Ich entwickle Custom Software mit OpenAI API für einen Kunden. Bin ich Anbieter?

Ja. Sobald du ein KI-System unter deinem Namen oder dem deines Unternehmens an einen Kunden auslieferst oder in Betrieb nimmst, bist du Anbieter nach Art. 3 Nr. 3 EU AI Act. Das gilt unabhängig davon, ob das zugrundeliegende Modell von OpenAI stammt. Du bist verantwortlich für das Gesamtsystem.

Muss ich eine Konformitätserklärung abgeben, wenn mein Kundensystem kein Hochrisiko-KI ist?

Für Nicht-Hochrisiko-Systeme ist keine formale Konformitätsbewertung nach EU AI Act erforderlich. Du musst aber Transparenzpflichten nach Art. 50 EU AI Act erfüllen (z.B. Kennzeichnung, dass Nutzer mit einem KI-System interagieren) und die allgemeinen Anforderungen beachten. Empfehlenswert ist trotzdem eine interne Dokumentation, die du bei Kundenfragen und Audits vorweisen kannst.

Mein Kunde nutzt das KI-System, das ich gebaut habe. Wer haftet?

Als Anbieter haftest du für das KI-System, das du geliefert hast — insbesondere dafür, dass es den Anforderungen des EU AI Acts entspricht und du die technische Dokumentation und Gebrauchsanweisung bereitgestellt hast. Dein Kunde (als Betreiber) haftet dafür, dass er das System gemäß der Gebrauchsanweisung verwendet, menschliche Aufsicht sicherstellt und seine Mitarbeiter schult. Diese Aufteilung sollte vertraglich klar geregelt werden — idealerweise in den Softwareentwicklungsverträgen oder AGBs.

Ich nutze intern nur GitHub Copilot — bin ich trotzdem betroffen?

Als Betreiber eines minimalen- oder begrenzten-Risiko-Systems (was Code-Assistenten für interne Entwickler in der Regel sind) hast du nach EU AI Act keine aufwändigen Pflichten. Empfehlenswert ist eine interne Policy, die regelt, wie das Tool eingesetzt werden darf (keine automatische Übernahme von Code ohne Review, kein Einsatz für sicherheitskritische Bereiche ohne Test). Das ist keine gesetzliche Pflicht, aber gute Praxis und hilft bei Kundenaudits.

Gilt der EU AI Act auch für Schweizer IT-Unternehmen, die in Deutschland tätig sind?

Ja. Das Marktortprinzip gilt: Wenn du KI-Systeme in der EU einsetzt, anbietest oder an EU-Kunden auslieferst, bist du vom EU AI Act erfasst — unabhängig vom Unternehmenssitz. Das gilt analog zur DSGVO, die Schweizer Unternehmen mit EU-Geschäft bereits seit 2018 betrifft.

Was ist, wenn mein Kundenprojekt erst 2027 fertig wird — muss ich jetzt schon EU AI Act-konform entwickeln?

Ja. Wenn du ein KI-System entwickelst, das du nach dem 2. August 2026 in Verkehr bringst oder in Betrieb nimmst, muss es beim Inverkehrbringen den Anforderungen entsprechen.
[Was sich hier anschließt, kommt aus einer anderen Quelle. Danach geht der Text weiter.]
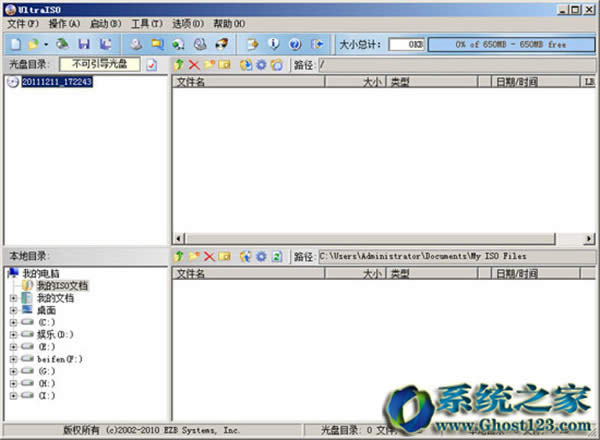Click the 650MB capacity progress bar
Image resolution: width=600 pixels, height=440 pixels.
(x=511, y=44)
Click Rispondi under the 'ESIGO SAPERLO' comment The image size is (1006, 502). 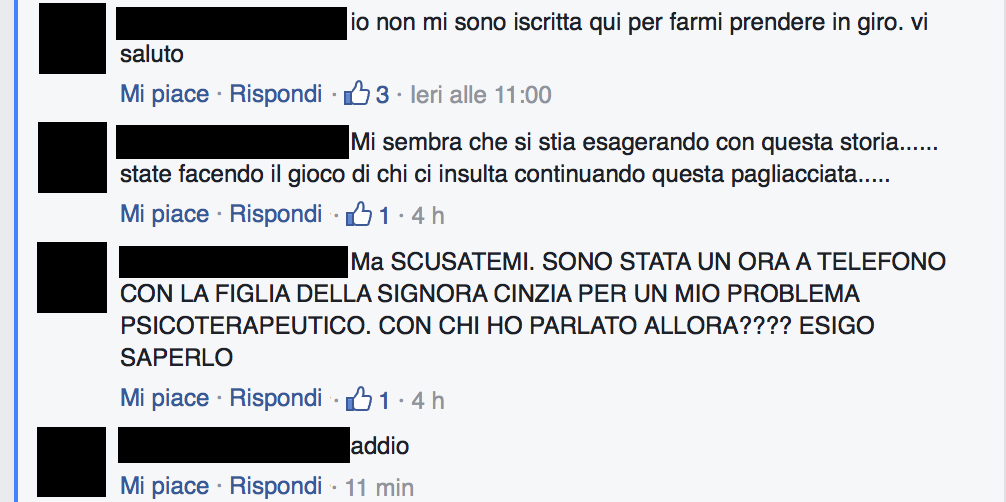(276, 399)
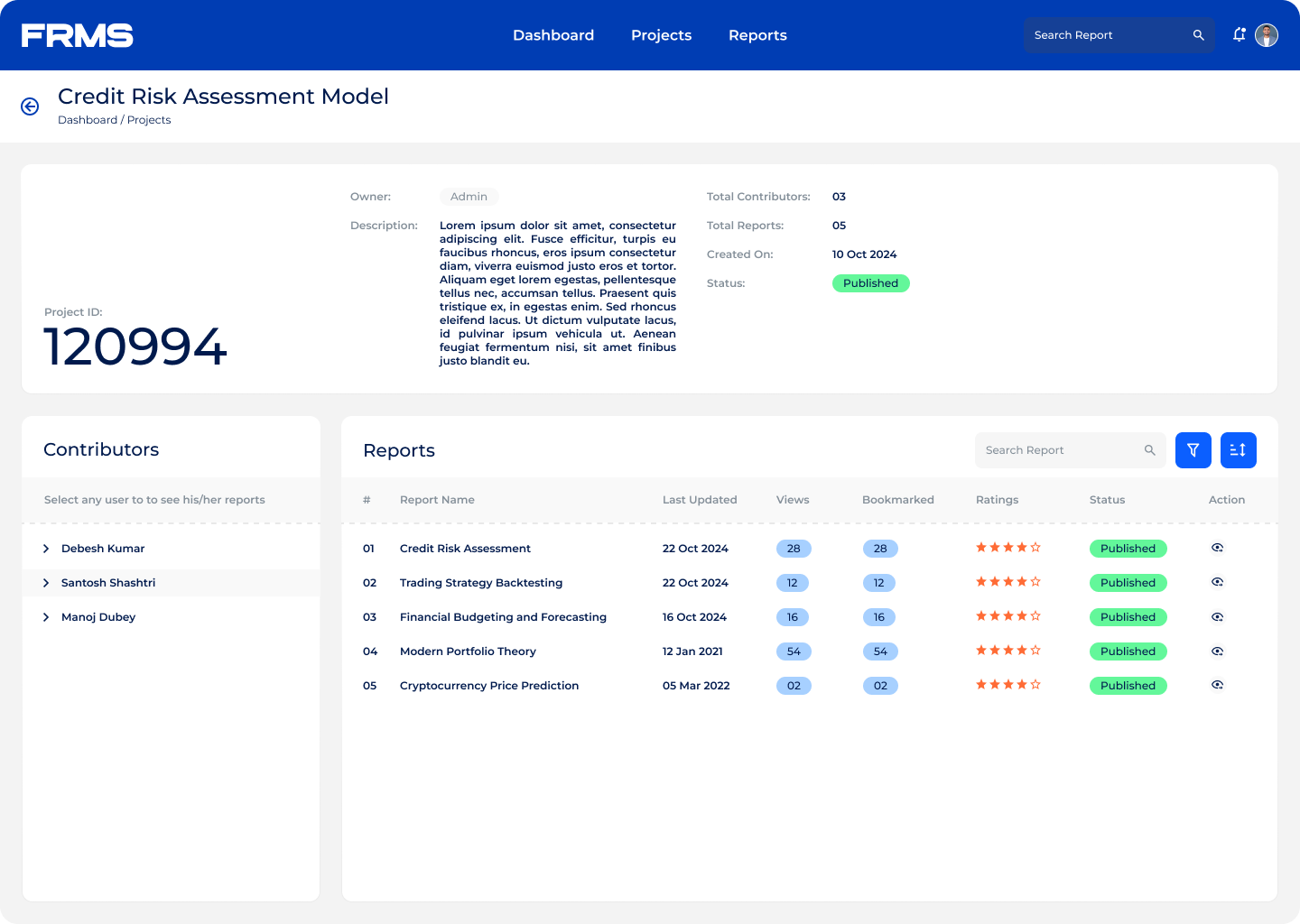
Task: Open the Trading Strategy Backtesting report name
Action: point(480,583)
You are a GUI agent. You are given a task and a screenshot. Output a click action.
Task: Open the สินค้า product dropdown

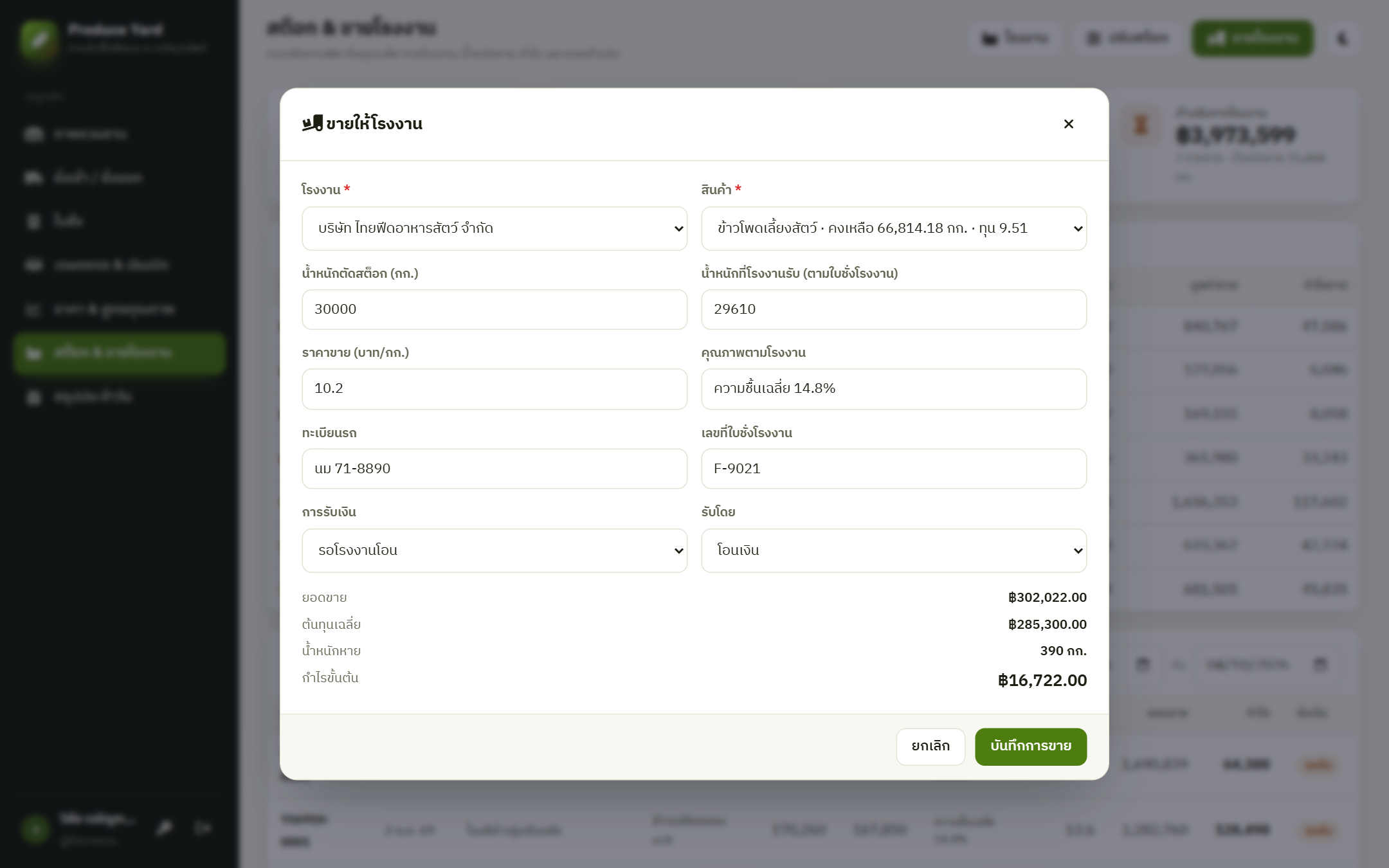tap(894, 228)
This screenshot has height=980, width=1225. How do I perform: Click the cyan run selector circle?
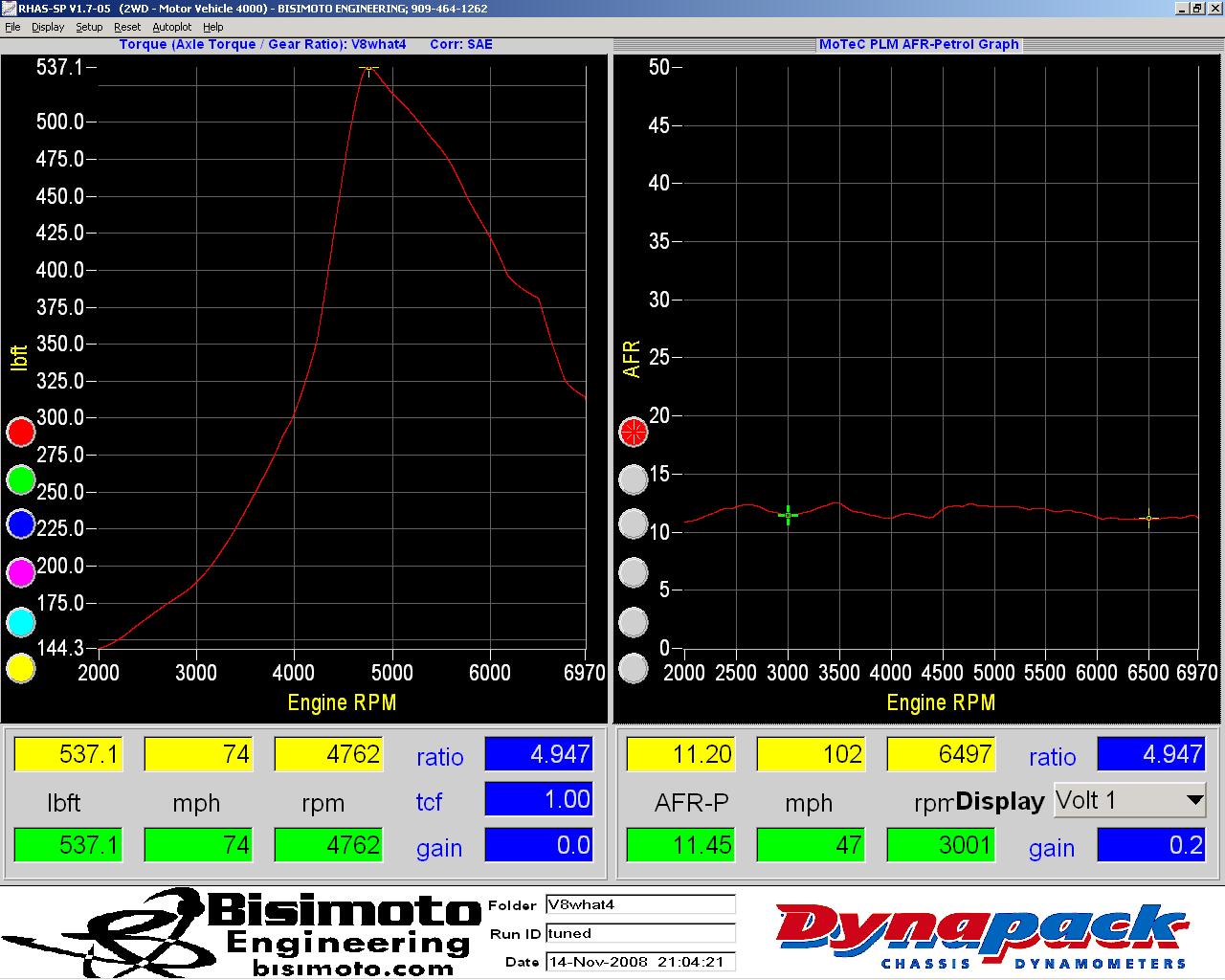pyautogui.click(x=21, y=623)
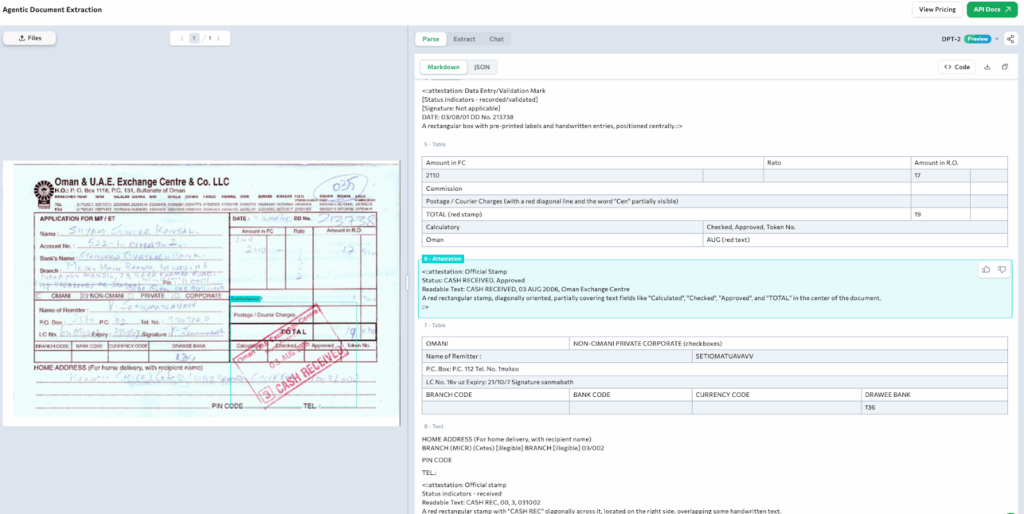Select the highlighted 6 - Attestation text block
Screen dimensions: 1024x514
point(700,290)

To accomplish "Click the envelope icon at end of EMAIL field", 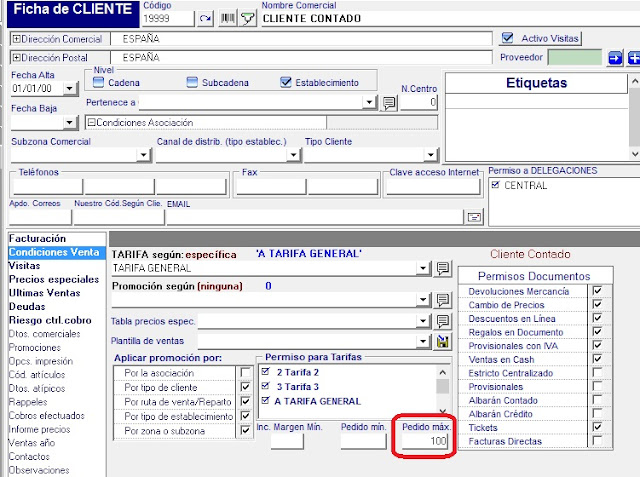I will [474, 217].
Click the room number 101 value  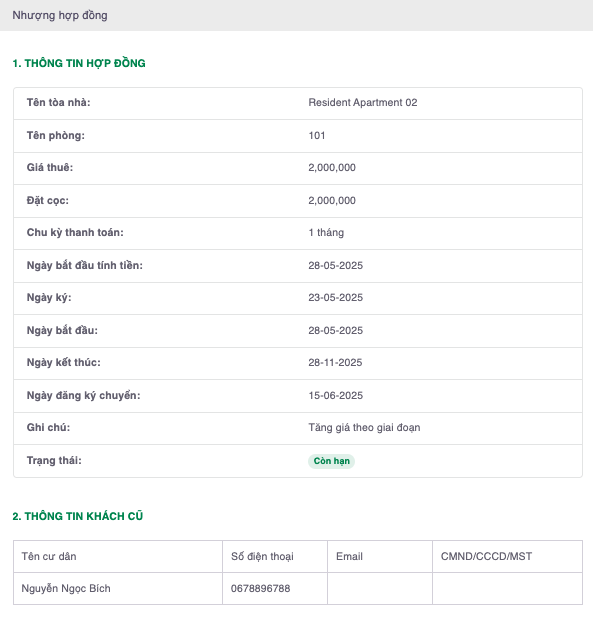[317, 135]
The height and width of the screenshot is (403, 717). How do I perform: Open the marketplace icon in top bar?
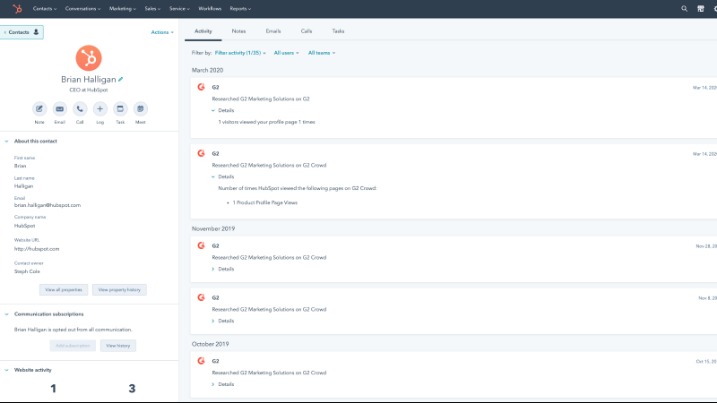click(x=700, y=8)
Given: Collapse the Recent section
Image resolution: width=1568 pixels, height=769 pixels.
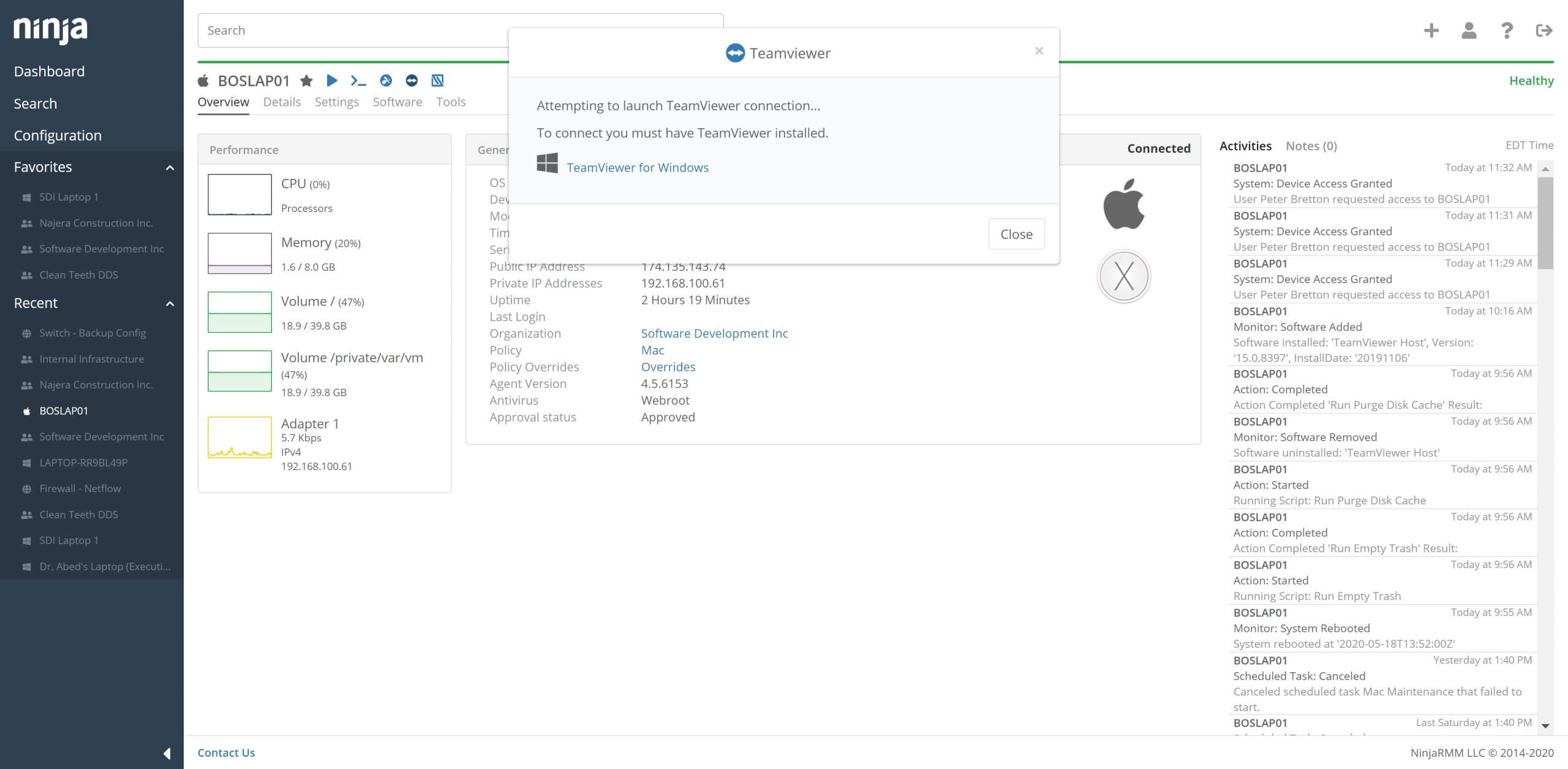Looking at the screenshot, I should pos(170,303).
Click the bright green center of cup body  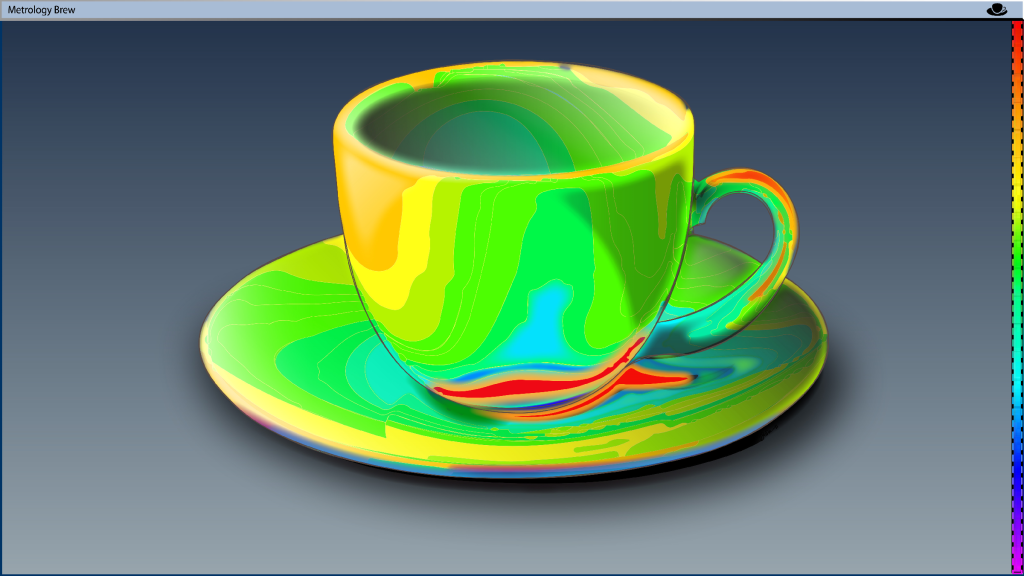560,230
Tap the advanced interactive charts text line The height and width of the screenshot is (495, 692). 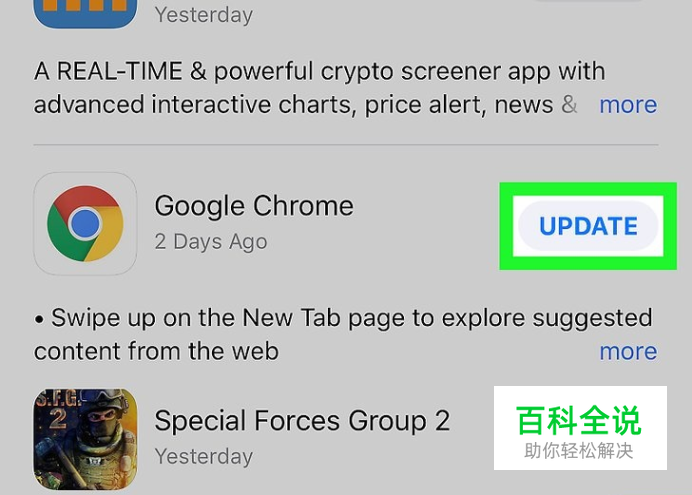(x=293, y=105)
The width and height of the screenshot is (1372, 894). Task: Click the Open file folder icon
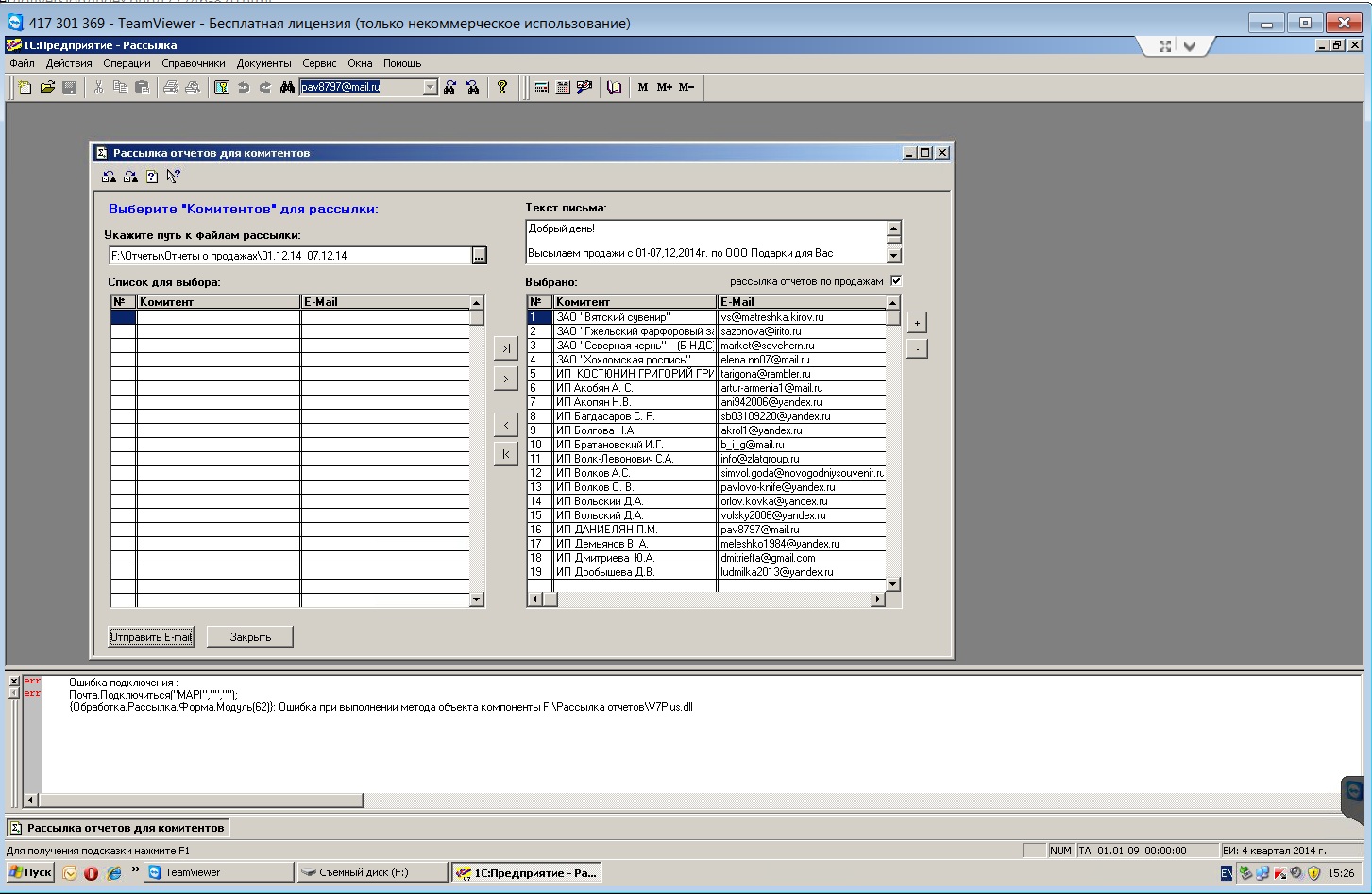click(x=47, y=88)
Das heißt: Deine Entwicklungsprozesse (Dokumentation, Tests, Risikoanalysen) müssen jetzt schon auf Compliance ausgerichtet sein — nicht erst beim Launch.


Rechtlicher Hinweis: Dieser Artikel dient der allgemeinen Information und ersetzt keine individuelle Rechtsberatung. Für konkrete Compliance-Fragen zu deinem Unternehmen empfehlen wir die Beratung durch einen auf IT-Recht oder KI-Recht spezialisierten Rechtsanwalt.